O chefe da organização criminosa está em tudo o que se fala sobre a chantagem de Trump. Qualquer jornalista faria a pergunta. O tom da resposta prova que a repórter fez seu trabalho.

E outra pergunta pode, então, ser acionada pelas reações à pergunta da correspondente: por que tantas críticas à jornalista?

O que ela fez de errado ao forçar Trump a dizer o que disse?

Em agosto, Raquel obrigou Trump a dizer que conversaria com Lula sobre o tarifaço. E conseguiu arrancar do neofascista uma acusação contra Lula, de que o presidente brasileiro fez “a coisa errada”.

No pátio da Casa Branca, Raquel falou mais alto na gritaria dos colegas e emplacou várias perguntas, nessa sequência:

Raquel Krähenbühl: Você está aberto a negociar com o Brasil? O presidente Lula disse que gostaria de ligar. Se ele pedisse para conversar, você falaria com ele agora?

Donald Trump: Ele pode conversar comigo quando quiser.

Raquel: Você está disposto a negociar as tarifas?

Trump: Sim, ele pode conversar comigo quando quiser.

Raquel: O que está na mesa para o Brasil?

Trump: Vamos ver o que acontece.
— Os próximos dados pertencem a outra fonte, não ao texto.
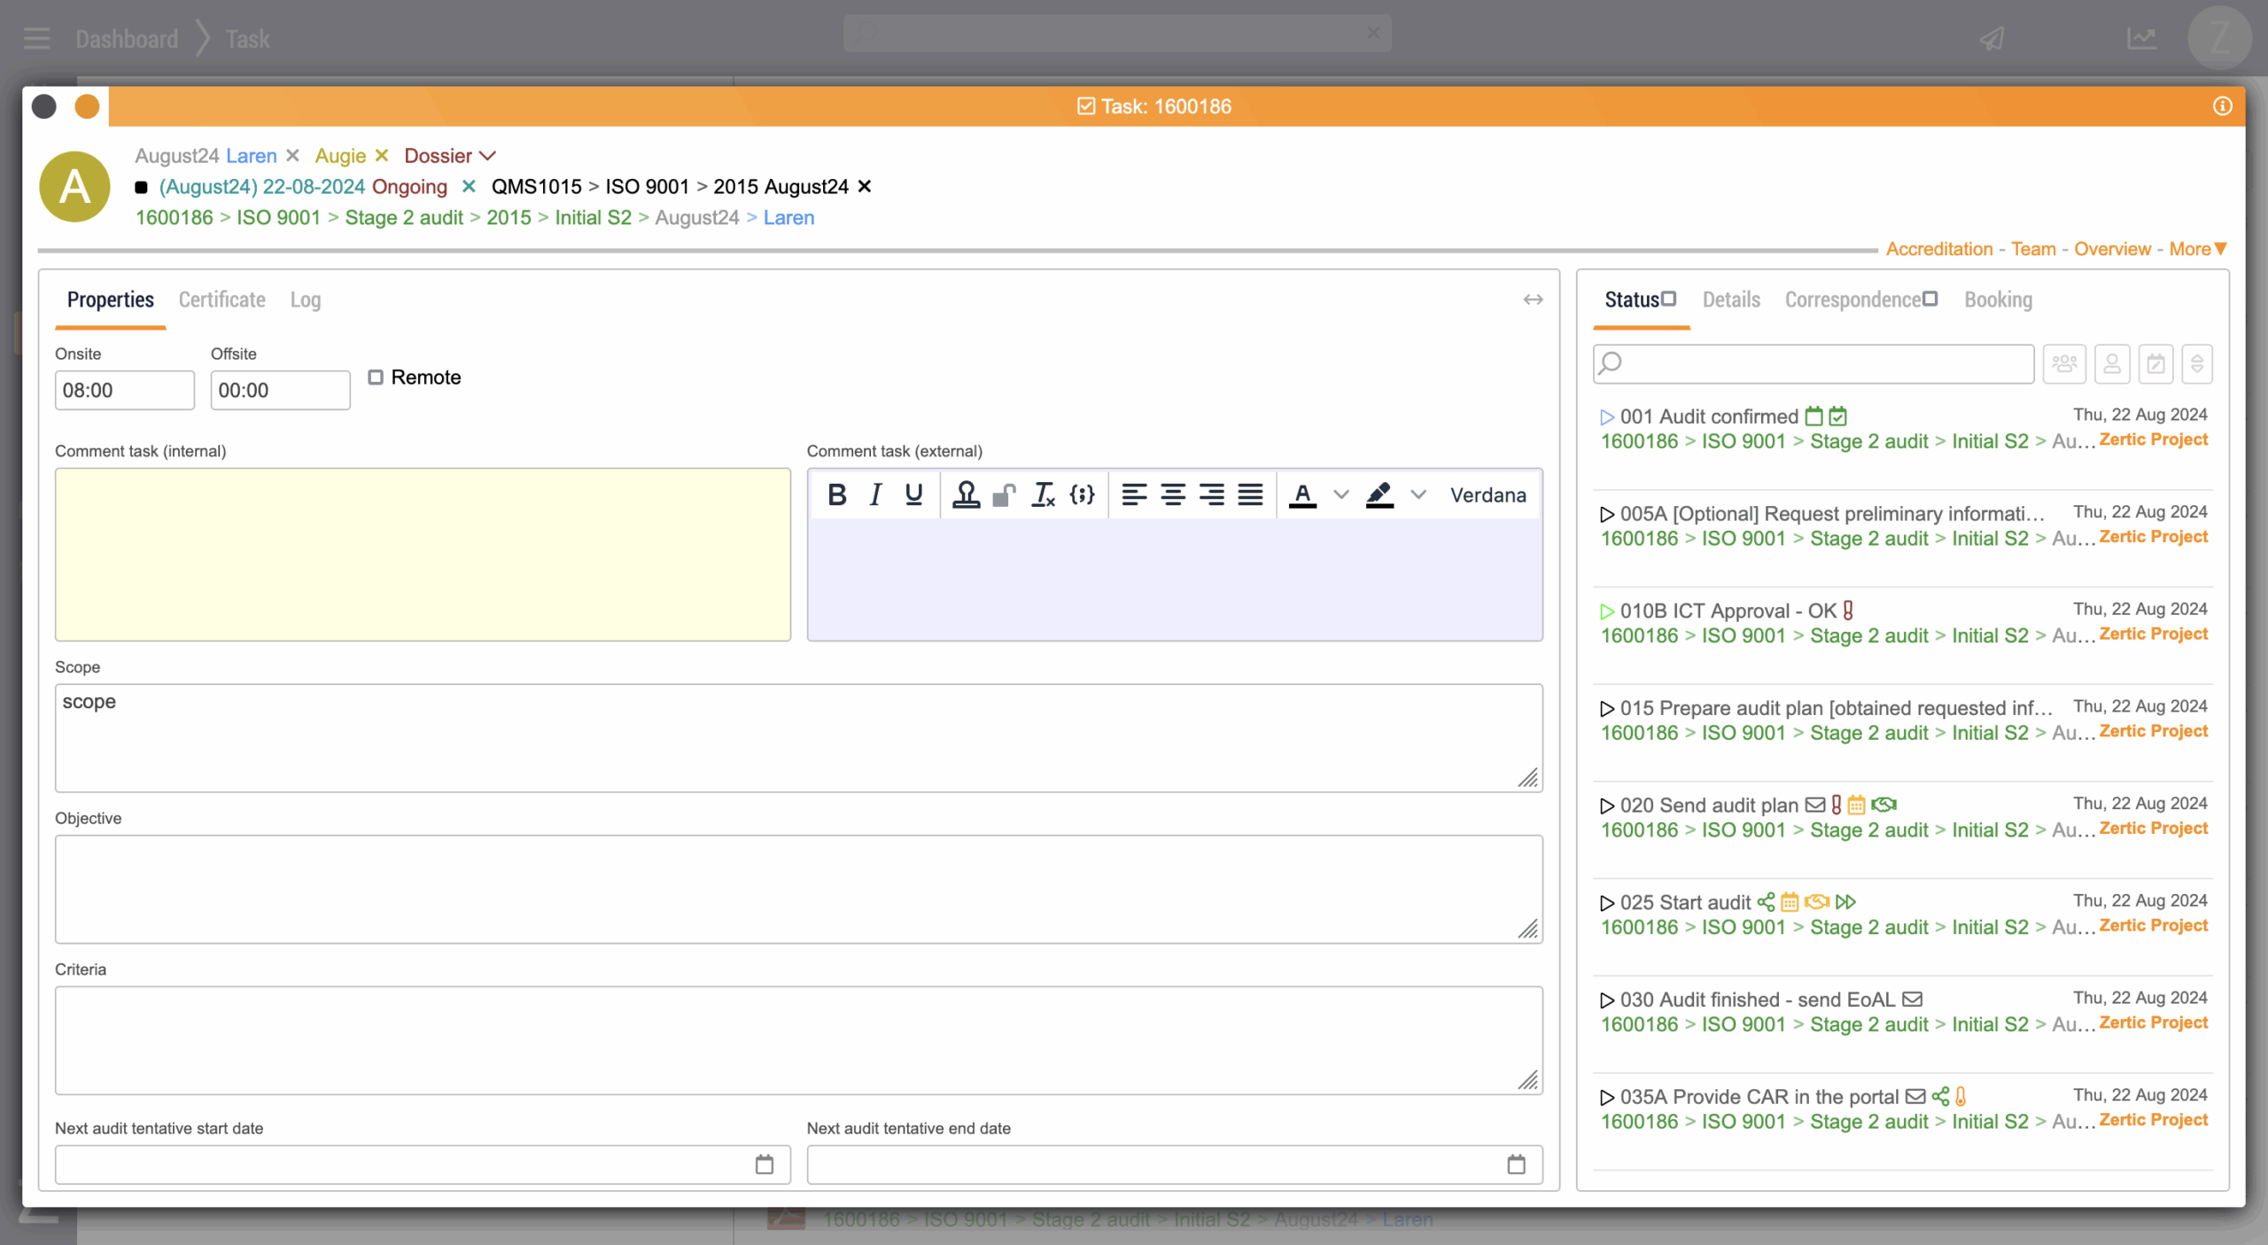Toggle the Correspondence tab checkbox
The width and height of the screenshot is (2268, 1245).
[x=1930, y=299]
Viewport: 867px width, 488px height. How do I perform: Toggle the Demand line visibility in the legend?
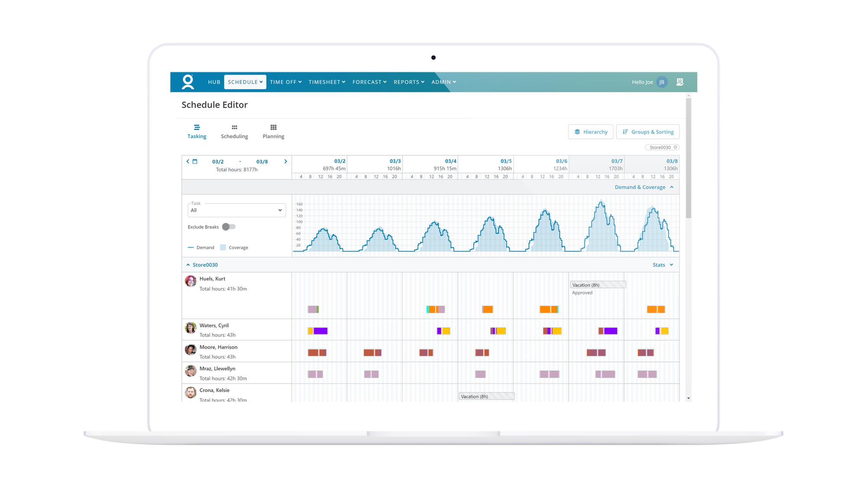pos(191,247)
Mas eu amo o povo do Brasil.

Raquel: Então, por que tarifas de 50%? Elas não parecem ter relação com o comércio.

Trump: As pessoas que governam o Brasil fizeram a coisa errada.

Vou repetir o que escrevi em agosto: viva o jornalismo. Raquel Krähenbühl está brilhando em Washington desde a cobertura da invasão do Capitólio, em janeiro de 2021.

As contas

Quem é ou foi repórter vive de fazer perguntas. Foi o que eu mais fiz na vida até hoje. Repórter não pode ter medo de perguntas e muito menos de respostas.

Fiz as contas agora, nesses tempos de números inúteis. Considerando que eu tenha feito, em média, pelo menos 30 perguntas por dia — inclusive sábados e domingos — por 50 anos, durante todo o tempo em que fui repórter devo ter feito 500 mil perguntas.

Em alguns dias, um repórter pode fazer até 100 perguntas. Em uma entrevista por telefone, um repórter chega a fazer mais de 30 perguntas para depois aproveitar só uma frase.

É assim que funciona. Repórter só pode afirmar alguma coisa se fizer as perguntas — as certas e as erradas.